Certo, ha affermato il delegato vaticano, non si può ignorare il lato “tragico e doloroso di questa esperienza”: ovvero “il traffico di persone, l’abuso di lavoratori domestici migranti e il lavoro in schiavitù”. Le prime vittime sono “i minori non accompagnati”, ha detto, una categoria sfortunatamente in aumento che necessita di “nuove forme di protezione”, oltre che dell’urgente “attenzione della comunità internazionale” per combattere gli abusi.
Cause principali della “dislocazione forzata delle persone” sono soprattutto le guerre in corso e il moltiplicarsi di conflitti violenti in diverse regioni del mondo, che spingono “centinaia di migliaia di persone a rischiare la propria vita per cercare di sopravvivere”. Mons.
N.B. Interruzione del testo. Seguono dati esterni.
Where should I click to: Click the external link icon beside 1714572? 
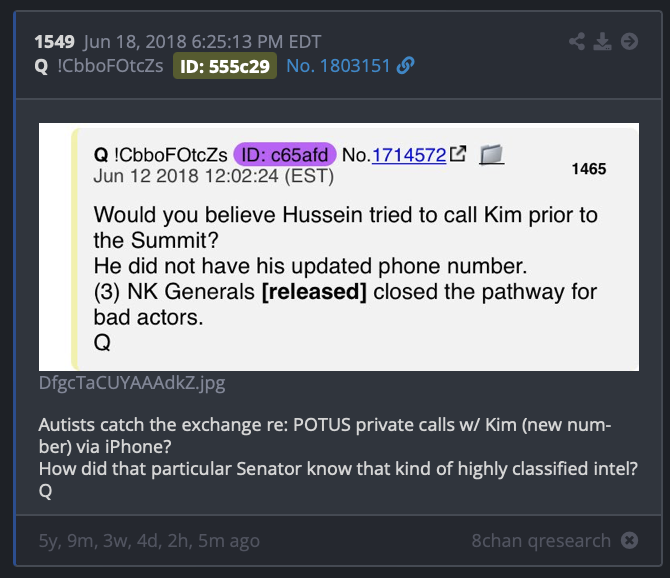point(458,154)
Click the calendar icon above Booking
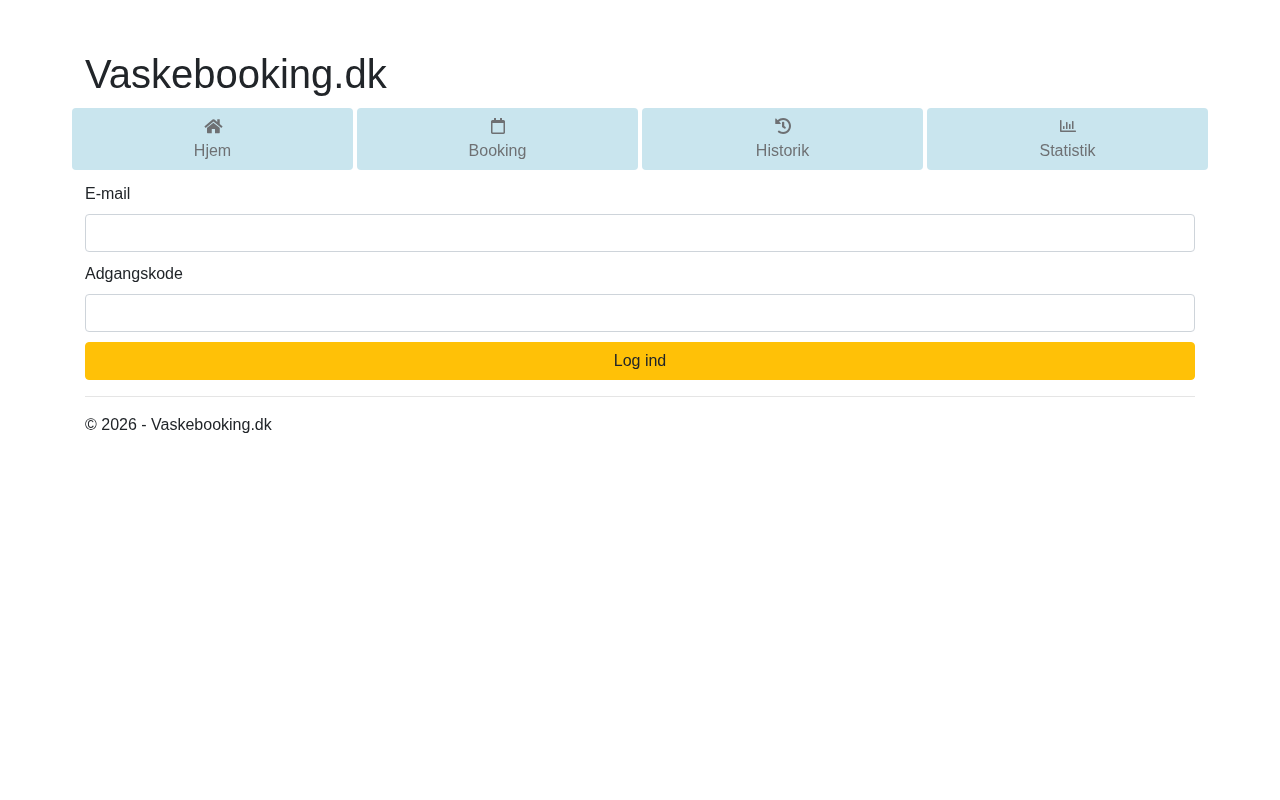 (x=498, y=126)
Tomasi ha parlato di una “futilità della violenza”, il cui “toccante promemoria” è rappresentato proprio “dalle migliaia di bambini che lasciano le proprie case e diventano richiedenti asilo”. Basti pensare che nel 2011 i minori non accompagnati richiedenti asilo in Europa sono stati 12.225, provenienti principalmente da Medio Oriente e Africa.
“Sintomatica” è anche l’esplosione del numero di bambini migranti che viaggiano soli nella speranza di attraversare il confine per entrare negli Stati Uniti. Anche questo un fenomeno in aumento costante dal 2008 a oggi: nel solo 2013 i minori fermati sul confine tra Usa e Messico erano 38.883, e le autorità prevedono che nel 2014 la cifra raddoppierà, superando i 70.000.
Dati già di per sé impressionanti che diventano tragedia nel momento in cui si pensa che “su imbarcazioni di fortuna che attraversano il Mediterraneo o sui treni che collegano il Centro America con il Nord, questi bambini sono esposti ad abusi sessuali, alla fame, a mutilazioni quando cadono, e perfino alla morte quando affondando le imbarcazioni su cui viaggiano oppure si perdono nel deserto”, ha evidenziato il presule.
Tale esodo – ha ribadito – è causato dalla “destabilizzazione e dalla violenza endemica nei loro paesi natali. Alcuni di essi vogliono esercitare il loro diritto naturale di stare con la propria famiglia, poiché questa magari risiede da anni in un altro paese senza una regolare documentazione. Altri si trovano dinanzi alla necessità di fuggire da un ambiente in cui oltre il 90% delle vittime di omicidio sono giovani maschi adulti e in cui oltre il 90% di quanti commettono un omicidio sono anch’essi giovani maschi adulti”.
“Altri ancora – ha aggiunto mons. Tomasi – preferiscono morire lungo la strada verso un’agognata destinazione che consenta la sopravvivenza piuttosto che morire di fame o essere uccisi dalle bande o dalla criminalità organizzata nel loro paese”. Oppure non resistono al “fascino di uno stile di vita differente” presentato dalla televisione.
In questa situazione complessa, c’è urgente bisogno allora che i Governi trovino qualche soluzione. “I bambini in movimento costituiscono un’emergenza umanitaria che esige rimedi immediati – ha affermato l’osservatore vaticano -. La detenzione di minori non è un’opzione, e l’interesse del bambino dovrebbe prevalere anche in queste difficili circostanze”.
L’arcivescovo ha elencato quindi le possibili soluzioni per combattere questo esodo infantile. Anzitutto la solidarietà internazionale, primo passo efficace per “prevenire il flusso costante di minori” e “affrontare la violenza urbana”. Anche “i canali legali – ha detto – per il ricongiungimento delle famiglie eviteranno che i bambini ricorrano a vie insicure, dove il loro sfruttamento diventa quasi inevitabile”. Infine, ha concluso Tomasi, “progetti comuni potrebbero portare ai giovani qualche opportunità educativa e lavorativa, dando loro un senso di speranza per il futuro e un motivo per restare nel proprio paese”.